Harry Potter didn’t die for your sins. No. he’s the boy who lived, and now he’s the boy who is being looked to by a growing number of people as a source of near religious inspiration. At the heart of the matter is the question of “what makes a book a sacred text?” According to followers of most religions, the books they follow are considered holy because they were dictated from the word of God or by the hand of his/her disciples. However, there is a growing crowd of people that don’t look at things quite so cut and dry. to them, it isn’t so much that the books must come from a divine source, but that they provide that same level of wisdom, solace, and inspiration as books that have classically been considered sacred.

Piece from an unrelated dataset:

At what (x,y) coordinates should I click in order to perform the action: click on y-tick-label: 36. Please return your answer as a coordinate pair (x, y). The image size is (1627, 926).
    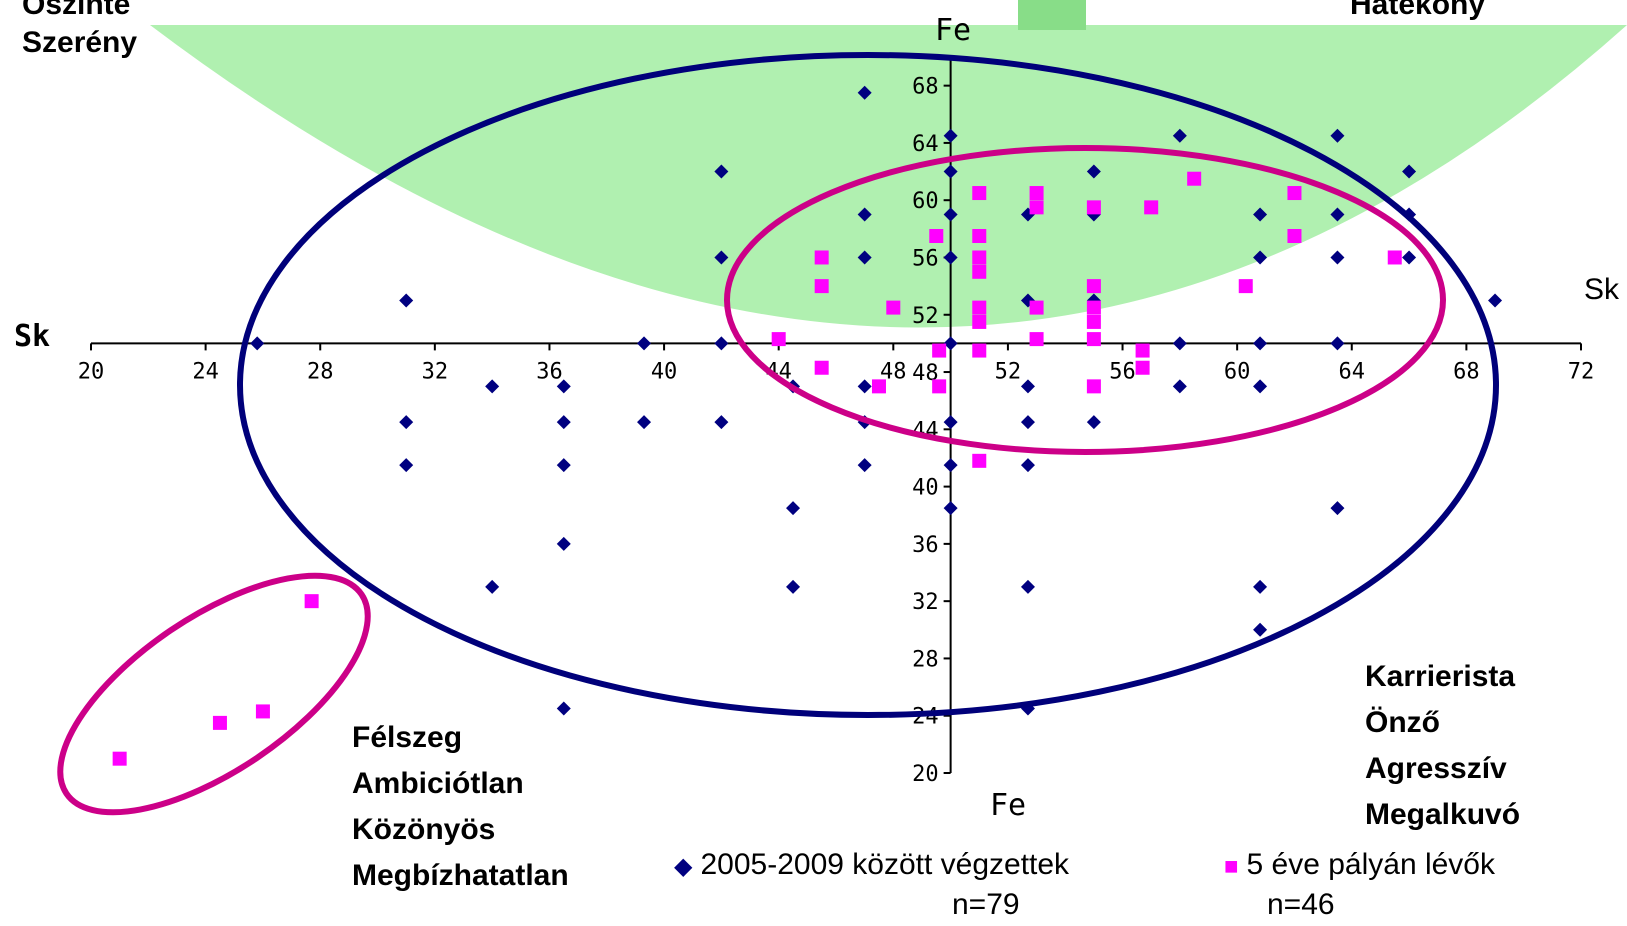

The popular podcast, “Harry Potter and the Sacred Text”, hosted by Harvard Divinity School graduates Casper ter Kuile and Vanessa Zoltan, is touring the country this summer and attracting crowds in the hundreds wherever they go. When not traveling across America, they host a weekly “church” service in Boston’s Harvard Square that focuses on the deeper meaning of the works of JK Rowling.
Interestingly, the hosts of the podcast have struggled with the way this new “faith” could possibly effect people. They shy away from calling it a religion for atheists, but also wonder if “texts that are deeply moving to readers truly hold them to account in the way Scripture has among the God-fearing?”
At its heart, Zoltan says she is hoping that the teaching of the books of Potter will help impart deeper moral values to the congregants.
“To me, the goal of treating the text as sacred is that we can learn to treat each other as sacred. If you can learn to love these characters, to love Draco Malfoy, then you can learn to love the cousin you haven’t spoken to for 30 years, then the refugee down the street.”